La caccia | Trasmessa il: 01/16/2005



Questa mattina, ve lo confesso, sono venuto in radio in auto.  Non in violazione del blocco del traffico, naturalmente: godo di regolare deroga, in quanto giornalista in servizio, e soffro, per di più, di qualche problema di salute che in questa stagione mi preclude l’uso della bicicletta e mi renderebbe difficile quello dei mezzi pubblici, anche se sul percorso ne esistesse qualcuno.  Tuttavia, nelle precedenti giornate in cui quel blocco era stato disposto, fosse l’iniziativa dovuta a pericolose impennate della quantità di inquinanti nell’aria o, semplicemente, alla volontà di educare i cittadini alle gioie del trasporto collettivo, avevo sempre cercato di organizzarmi diversamente, di ingegnarmi meglio che potevo a fare a meno dei mezzi a motore, in ossequio al principio per cui, nelle emergenze collettive, ciascuno è tenuto a dare il suo contributo, per scarso che sia.   Ma questa volta, che volete che vi dica, non ce l’ho fatta.  Ho chiesto alla nostra efficientissima segretaria di redazione il prescritto pezzo di carta, ho messo nel portafoglio il tesserino dell’ordine ed eccomi qua.

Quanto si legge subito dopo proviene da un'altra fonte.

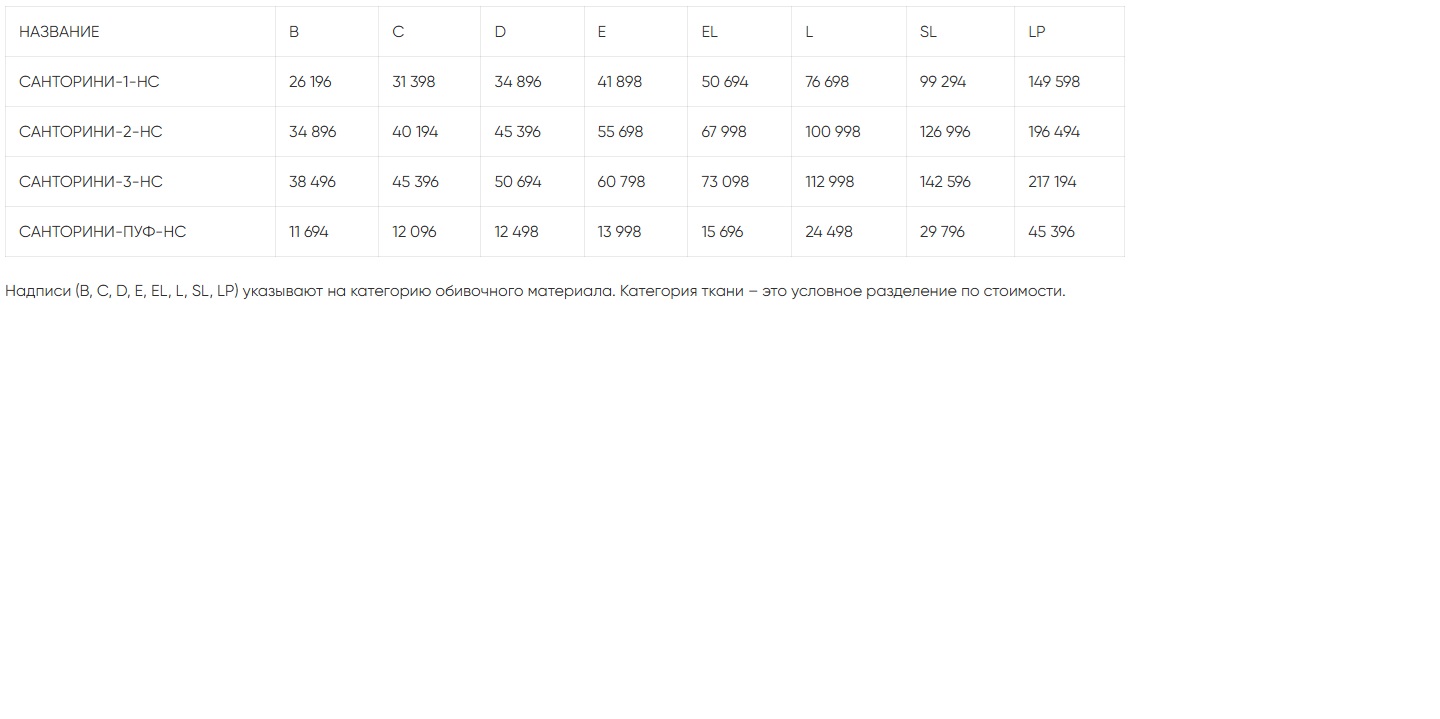Select the САНТОРИНИ-ПУФ-НС row name

tap(102, 232)
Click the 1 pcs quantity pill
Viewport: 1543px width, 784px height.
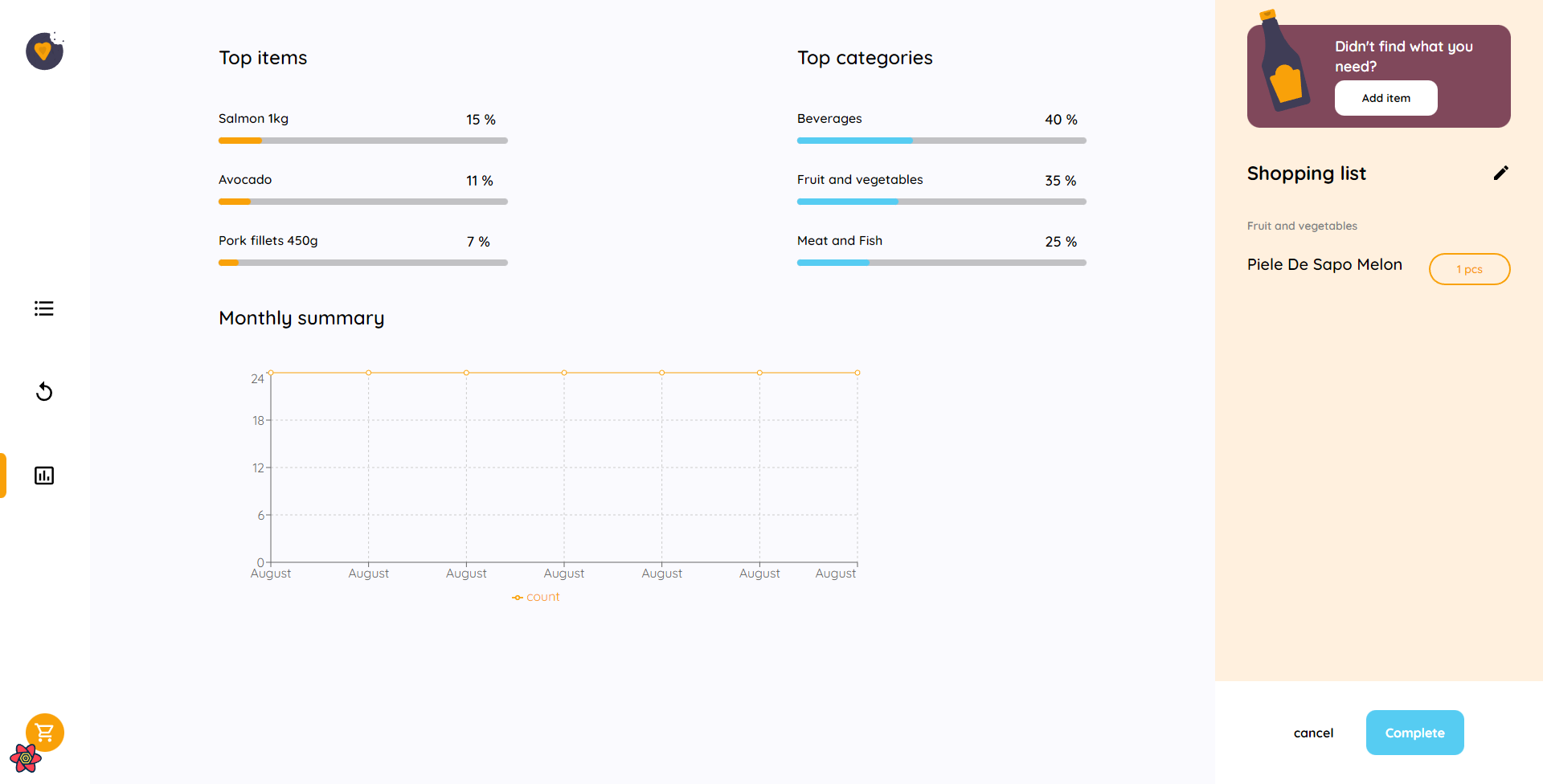(1470, 269)
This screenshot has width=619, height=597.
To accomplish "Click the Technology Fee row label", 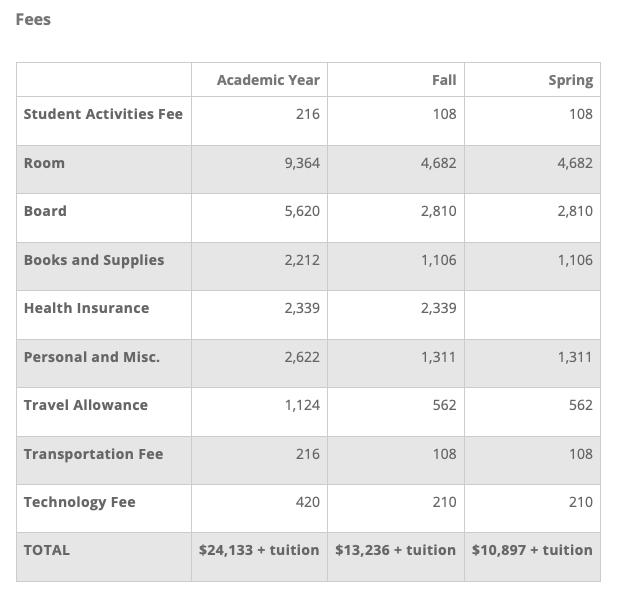I will point(80,503).
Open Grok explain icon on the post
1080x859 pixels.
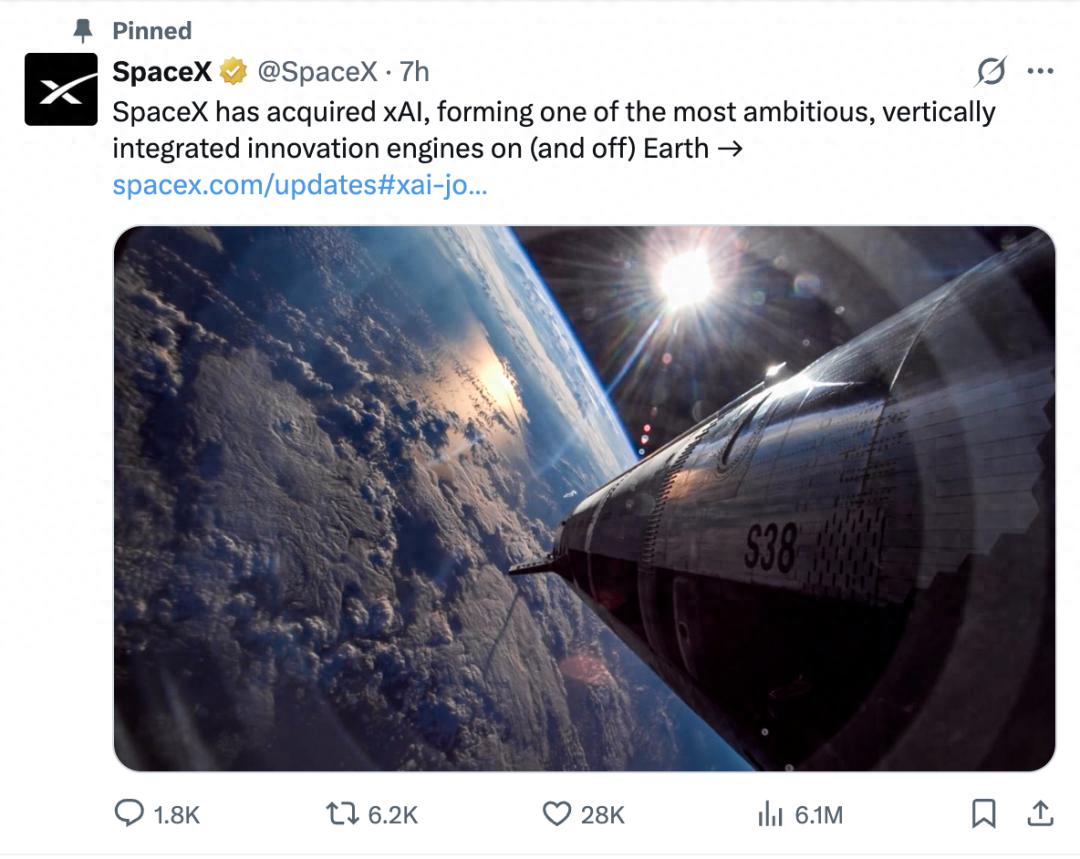pos(990,72)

Intendiamoci.  Non è stata, questa mia, un’abiura improvvisa.  Nelle sospensioni domenicali del traffico privato non ho mai avuto – come voi tutti, suppongo –  una grande fiducia.  Ho sempre saputo che si trattava di divieti dal valore affatto simbolico, che impedire di usare l’auto di domenica serve a ben poco, che il problema sta a monte, nella preponderanza del riscaldamento a gasolio e nell’insufficienza della rete autofilotranviaria, visto che Milano, con tutte le arie di grande città che si dà, in cinquanta anni, è riuscita a dotarsi di tre sole striminzitissime linee di metropolitana e comunque chi elegge un sindaco che ha voluto a ogni costo i poteri di commissario straordinario al traffico e li usa quasi solo per costruire dei nuovi parcheggi, per attirare, cioè, sempre più automobili in centro e pazienza se bisogna fare un’ecatombe di alberi, i suoi guai se li cerca e non gli resta che consolarsi, come faceva il “Corriere” ieri, con la constatazione che “il nostro concetto di salute” oggi è “diverso rispetto ai decenni scorsi” e, comunque, in città come Manila, Lima o New Delhi l’inquinamento è dieci volte maggiore.  Ma avevo sempre pensato che qualcosa è sempre meglio di niente e che anche da quelle discutibili iniziative un minimo di vantaggio per tutti se ne poteva, con un po’ di buona volontà, ricavare.
Oggi no.   Queste  sei ore di blocco festivo in due turni, studiate in modo di recare il minor danno possibile ai negozianti che tengono aperto per i saldi ed evidentemente decise da un’autorità riluttante a puro titolo di scarico di coscienza, non rappresentano soltanto l’ennesimo provvedimento farsa e non esprimono solo l’evidente intenzione di privilegiare gli interessi economici di pochi rispetto alla salute di tutti.  Sono, se mi concedete il termine, qualcosa di più della solita presa per i fondelli.  Il disagio senza contropartite che infliggono ai cittadini ha uno spiccato valore espiatorio, come se si trattasse di un sacrificio rituale offerto in cambio della autorizzazione a continuare a fare senza rimorsi ciò che si è sempre fatto.  Accettarle senza protestare, a questo punto, rasenta pericolosamente la complicità.
E non statemi a dire che approfittare dei propri privilegi di categoria per eludere un divieto, per quanto inutile e ingiustificato, non rappresenta esattamente una forma di protesta.    Lo so benissimo e, in effetti, se solo avessi potuto me ne sarei ben guardato anche stavolta.  Ma non ha neanche senso accettare una logica che tutto spinge a considerare ipocrita e nociva.   Chi obbedisce senza fiatare ai divieti cretini fa del male anche a te.  Digli di smettere.